Collected data entries:
--- START ---
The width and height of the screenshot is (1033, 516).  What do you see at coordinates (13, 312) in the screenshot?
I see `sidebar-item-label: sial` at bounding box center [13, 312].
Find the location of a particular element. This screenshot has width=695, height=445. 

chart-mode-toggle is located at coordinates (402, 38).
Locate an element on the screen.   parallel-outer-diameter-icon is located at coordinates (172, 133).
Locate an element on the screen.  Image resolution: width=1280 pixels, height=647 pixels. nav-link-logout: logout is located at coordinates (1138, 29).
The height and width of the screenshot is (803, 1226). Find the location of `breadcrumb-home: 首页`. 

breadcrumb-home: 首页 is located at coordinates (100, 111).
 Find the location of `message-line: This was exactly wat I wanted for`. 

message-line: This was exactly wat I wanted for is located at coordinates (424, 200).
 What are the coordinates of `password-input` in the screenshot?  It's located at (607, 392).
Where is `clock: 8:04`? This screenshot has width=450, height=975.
--- END ---
__TASK ITEM__. Please reproduce, without any changes, the part of the records that opens with the line containing "What are the" and runs through the end of the records.

__FINAL ANSWER__.
 What are the coordinates of `password-input` in the screenshot?  It's located at (607, 392).
Where is `clock: 8:04`? This screenshot has width=450, height=975.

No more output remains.